**GOAL OF THE EXERCISE**
Only one stretch of the records below is wanted: the lines from the one holding "is (601, 570)." through the one holding "Task: Print the application page". Return it exactly, both ends included.

**TASK INPUT**
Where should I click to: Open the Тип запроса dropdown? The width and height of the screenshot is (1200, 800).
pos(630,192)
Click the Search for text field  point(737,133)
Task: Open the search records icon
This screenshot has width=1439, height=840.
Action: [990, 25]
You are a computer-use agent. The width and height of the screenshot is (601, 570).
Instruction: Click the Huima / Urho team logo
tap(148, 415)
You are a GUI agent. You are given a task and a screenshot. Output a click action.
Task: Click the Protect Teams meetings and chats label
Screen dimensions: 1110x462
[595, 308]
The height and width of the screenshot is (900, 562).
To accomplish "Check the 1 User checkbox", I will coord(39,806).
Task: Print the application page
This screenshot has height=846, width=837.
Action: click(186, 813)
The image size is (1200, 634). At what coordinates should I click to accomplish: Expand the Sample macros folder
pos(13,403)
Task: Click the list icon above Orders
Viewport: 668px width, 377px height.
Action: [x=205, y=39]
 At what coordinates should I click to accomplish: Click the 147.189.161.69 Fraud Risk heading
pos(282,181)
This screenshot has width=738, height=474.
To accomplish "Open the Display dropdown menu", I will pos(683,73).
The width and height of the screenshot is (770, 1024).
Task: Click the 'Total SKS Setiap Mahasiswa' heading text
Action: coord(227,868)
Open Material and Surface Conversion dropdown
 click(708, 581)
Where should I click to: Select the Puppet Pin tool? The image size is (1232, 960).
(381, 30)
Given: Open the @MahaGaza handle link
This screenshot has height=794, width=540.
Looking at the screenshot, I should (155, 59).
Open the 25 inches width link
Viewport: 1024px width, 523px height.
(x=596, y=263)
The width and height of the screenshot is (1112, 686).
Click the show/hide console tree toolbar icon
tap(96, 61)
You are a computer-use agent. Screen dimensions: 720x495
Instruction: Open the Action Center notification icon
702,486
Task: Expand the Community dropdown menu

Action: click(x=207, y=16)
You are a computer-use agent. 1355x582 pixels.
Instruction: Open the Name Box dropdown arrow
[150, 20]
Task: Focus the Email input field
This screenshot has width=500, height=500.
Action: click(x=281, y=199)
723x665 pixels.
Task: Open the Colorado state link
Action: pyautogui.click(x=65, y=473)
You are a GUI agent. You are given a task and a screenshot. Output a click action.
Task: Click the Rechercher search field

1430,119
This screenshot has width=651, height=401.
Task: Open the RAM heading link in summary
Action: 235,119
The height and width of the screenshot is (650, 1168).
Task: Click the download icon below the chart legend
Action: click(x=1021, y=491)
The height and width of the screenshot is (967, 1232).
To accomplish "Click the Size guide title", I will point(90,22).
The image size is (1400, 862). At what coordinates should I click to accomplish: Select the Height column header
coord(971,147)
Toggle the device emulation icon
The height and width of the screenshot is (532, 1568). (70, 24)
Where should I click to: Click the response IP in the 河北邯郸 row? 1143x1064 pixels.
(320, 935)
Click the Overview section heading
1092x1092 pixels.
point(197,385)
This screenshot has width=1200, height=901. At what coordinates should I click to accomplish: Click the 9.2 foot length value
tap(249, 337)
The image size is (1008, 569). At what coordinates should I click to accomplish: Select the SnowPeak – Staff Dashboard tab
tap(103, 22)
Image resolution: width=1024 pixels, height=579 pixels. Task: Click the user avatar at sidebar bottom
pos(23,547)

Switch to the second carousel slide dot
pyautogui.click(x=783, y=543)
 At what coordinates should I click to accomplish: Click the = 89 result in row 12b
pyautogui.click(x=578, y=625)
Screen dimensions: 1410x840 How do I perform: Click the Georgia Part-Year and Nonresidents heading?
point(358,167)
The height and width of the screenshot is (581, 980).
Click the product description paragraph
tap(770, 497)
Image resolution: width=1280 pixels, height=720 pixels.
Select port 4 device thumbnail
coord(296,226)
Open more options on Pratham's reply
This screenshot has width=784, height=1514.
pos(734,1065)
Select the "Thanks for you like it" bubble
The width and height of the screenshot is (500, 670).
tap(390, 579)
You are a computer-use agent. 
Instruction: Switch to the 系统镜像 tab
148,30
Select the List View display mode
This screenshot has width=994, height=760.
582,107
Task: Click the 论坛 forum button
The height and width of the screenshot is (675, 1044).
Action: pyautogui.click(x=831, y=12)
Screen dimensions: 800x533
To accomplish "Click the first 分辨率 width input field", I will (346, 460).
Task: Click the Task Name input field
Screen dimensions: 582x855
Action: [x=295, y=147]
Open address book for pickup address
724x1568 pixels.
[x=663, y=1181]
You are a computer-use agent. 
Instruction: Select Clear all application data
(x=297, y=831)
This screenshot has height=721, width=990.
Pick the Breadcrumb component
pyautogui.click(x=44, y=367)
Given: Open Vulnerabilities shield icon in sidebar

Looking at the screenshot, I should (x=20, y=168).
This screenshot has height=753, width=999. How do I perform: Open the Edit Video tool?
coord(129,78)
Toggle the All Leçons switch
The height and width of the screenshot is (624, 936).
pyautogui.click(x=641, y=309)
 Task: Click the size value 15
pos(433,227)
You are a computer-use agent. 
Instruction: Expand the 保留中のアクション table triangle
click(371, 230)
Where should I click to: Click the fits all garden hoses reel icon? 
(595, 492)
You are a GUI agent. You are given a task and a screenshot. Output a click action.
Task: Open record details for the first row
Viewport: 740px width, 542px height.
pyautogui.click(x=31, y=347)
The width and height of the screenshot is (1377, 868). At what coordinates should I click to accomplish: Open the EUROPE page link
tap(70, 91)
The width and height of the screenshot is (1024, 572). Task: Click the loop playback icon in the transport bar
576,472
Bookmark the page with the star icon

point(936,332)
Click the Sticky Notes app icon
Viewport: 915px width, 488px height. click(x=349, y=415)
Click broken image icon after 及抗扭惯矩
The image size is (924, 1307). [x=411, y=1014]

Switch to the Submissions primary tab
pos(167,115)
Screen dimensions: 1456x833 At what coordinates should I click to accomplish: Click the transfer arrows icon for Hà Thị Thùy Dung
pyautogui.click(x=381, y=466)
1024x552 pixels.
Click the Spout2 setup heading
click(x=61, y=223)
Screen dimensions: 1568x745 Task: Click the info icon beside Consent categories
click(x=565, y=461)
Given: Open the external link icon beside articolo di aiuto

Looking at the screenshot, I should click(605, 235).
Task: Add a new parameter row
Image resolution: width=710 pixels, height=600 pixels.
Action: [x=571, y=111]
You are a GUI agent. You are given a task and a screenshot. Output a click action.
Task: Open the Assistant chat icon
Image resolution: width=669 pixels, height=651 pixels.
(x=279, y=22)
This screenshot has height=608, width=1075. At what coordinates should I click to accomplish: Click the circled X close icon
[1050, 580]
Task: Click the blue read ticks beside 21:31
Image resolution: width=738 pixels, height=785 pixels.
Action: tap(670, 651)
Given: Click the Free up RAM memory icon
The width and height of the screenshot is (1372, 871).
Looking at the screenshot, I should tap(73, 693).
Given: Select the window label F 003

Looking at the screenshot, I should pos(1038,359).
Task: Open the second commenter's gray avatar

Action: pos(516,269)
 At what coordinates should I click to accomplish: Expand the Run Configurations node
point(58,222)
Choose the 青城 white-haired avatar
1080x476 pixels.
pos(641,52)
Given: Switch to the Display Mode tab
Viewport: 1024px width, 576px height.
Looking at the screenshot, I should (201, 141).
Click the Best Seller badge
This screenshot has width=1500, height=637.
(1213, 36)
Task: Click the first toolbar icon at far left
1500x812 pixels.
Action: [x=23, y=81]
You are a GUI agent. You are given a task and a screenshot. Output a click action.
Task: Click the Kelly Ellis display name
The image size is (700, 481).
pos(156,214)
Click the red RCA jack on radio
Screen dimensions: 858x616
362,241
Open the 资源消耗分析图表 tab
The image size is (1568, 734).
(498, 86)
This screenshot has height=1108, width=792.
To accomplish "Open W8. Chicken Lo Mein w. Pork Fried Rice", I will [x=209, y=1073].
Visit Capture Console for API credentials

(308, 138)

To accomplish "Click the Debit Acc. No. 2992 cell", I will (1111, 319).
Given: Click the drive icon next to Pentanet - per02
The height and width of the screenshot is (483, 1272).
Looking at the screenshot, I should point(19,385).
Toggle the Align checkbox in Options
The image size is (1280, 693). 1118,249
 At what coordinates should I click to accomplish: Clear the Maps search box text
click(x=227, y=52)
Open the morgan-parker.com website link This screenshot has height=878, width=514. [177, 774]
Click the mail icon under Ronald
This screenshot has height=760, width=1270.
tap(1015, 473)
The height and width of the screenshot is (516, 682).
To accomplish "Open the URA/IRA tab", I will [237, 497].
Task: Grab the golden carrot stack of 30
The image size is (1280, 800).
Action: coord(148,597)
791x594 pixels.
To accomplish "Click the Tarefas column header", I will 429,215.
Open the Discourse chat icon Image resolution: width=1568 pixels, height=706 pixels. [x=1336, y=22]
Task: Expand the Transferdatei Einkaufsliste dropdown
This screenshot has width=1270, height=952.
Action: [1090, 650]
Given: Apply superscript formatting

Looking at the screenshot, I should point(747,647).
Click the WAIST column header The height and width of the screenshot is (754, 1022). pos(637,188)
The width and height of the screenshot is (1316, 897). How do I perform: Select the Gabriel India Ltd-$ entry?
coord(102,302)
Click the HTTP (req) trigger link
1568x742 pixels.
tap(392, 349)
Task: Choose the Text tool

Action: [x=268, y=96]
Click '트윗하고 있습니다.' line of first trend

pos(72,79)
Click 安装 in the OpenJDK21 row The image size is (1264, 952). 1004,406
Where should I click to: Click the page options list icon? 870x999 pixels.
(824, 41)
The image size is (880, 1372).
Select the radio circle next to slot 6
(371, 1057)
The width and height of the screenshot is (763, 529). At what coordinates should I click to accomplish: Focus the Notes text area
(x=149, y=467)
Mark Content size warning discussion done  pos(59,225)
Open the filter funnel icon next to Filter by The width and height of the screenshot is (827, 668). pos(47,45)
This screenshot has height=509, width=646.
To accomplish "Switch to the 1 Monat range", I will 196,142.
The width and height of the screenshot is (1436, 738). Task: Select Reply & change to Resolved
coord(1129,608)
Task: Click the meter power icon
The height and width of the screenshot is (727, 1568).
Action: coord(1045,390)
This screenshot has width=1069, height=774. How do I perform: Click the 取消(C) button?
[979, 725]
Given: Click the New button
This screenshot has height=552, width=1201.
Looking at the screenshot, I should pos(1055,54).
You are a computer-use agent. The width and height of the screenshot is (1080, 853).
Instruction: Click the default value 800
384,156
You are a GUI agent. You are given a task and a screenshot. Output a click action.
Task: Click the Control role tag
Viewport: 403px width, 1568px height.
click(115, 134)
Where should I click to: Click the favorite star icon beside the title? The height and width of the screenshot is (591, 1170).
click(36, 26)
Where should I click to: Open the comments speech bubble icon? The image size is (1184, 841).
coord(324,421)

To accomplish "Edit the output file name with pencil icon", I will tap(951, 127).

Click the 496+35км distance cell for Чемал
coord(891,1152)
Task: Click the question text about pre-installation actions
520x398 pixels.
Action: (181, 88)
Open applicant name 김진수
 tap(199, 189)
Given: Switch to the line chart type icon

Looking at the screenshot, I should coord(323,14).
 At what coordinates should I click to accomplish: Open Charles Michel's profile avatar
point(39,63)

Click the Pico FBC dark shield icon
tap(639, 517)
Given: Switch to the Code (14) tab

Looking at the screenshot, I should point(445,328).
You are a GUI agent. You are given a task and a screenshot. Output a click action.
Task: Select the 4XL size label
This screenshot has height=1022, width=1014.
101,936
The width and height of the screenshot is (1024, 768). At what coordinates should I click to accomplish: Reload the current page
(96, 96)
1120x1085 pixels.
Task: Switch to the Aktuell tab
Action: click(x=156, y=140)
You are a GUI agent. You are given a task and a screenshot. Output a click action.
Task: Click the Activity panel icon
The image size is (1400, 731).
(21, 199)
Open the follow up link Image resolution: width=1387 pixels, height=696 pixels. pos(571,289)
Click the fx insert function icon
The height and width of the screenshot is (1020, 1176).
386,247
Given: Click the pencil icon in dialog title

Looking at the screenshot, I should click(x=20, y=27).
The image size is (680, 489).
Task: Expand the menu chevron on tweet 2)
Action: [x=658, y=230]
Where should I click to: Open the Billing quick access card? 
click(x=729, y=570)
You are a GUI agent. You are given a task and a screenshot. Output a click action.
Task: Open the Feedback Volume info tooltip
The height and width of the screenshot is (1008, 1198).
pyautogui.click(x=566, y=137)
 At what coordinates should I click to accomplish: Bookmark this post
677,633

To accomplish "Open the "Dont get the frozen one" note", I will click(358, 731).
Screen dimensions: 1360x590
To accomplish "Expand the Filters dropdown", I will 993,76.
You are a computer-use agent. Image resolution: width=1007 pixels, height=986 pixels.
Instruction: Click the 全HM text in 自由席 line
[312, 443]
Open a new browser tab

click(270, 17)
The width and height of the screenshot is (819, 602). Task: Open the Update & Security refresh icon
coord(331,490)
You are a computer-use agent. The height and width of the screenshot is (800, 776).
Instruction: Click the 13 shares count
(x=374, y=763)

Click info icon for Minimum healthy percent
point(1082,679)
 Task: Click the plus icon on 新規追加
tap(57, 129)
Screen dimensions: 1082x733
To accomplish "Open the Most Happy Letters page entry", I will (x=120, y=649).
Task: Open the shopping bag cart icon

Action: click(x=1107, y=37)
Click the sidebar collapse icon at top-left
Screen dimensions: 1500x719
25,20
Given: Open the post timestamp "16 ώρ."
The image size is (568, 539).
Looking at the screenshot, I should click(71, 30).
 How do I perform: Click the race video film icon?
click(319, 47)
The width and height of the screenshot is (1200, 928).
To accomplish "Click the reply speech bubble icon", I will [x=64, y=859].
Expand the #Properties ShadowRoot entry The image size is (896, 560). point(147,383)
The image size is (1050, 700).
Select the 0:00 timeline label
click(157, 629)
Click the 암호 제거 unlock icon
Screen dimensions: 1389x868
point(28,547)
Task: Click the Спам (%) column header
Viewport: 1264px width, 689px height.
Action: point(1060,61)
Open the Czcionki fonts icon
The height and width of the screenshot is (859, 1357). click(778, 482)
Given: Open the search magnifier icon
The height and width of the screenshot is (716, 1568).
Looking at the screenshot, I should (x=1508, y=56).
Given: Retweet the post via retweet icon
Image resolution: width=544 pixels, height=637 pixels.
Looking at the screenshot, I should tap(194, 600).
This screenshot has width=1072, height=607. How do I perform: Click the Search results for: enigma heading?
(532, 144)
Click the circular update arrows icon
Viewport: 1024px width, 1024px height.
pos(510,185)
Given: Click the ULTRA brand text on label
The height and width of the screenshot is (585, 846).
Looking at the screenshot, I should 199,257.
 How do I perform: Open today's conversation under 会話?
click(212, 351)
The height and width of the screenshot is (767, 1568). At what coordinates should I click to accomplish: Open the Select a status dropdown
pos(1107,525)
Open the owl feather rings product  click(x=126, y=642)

**PROBLEM SOLUTION**
You are a computer-use agent. The width and height of the screenshot is (601, 570).
Instruction: Click the Huima / Urho team logo
tap(148, 415)
You are a GUI agent. You are given a task and a screenshot. Output a click action.
Task: Click the Protect Teams meetings and chats label
Screen dimensions: 1110x462
[595, 308]
The height and width of the screenshot is (900, 562).
To accomplish "Check the 1 User checkbox", I will coord(39,806).
Task: Print the application page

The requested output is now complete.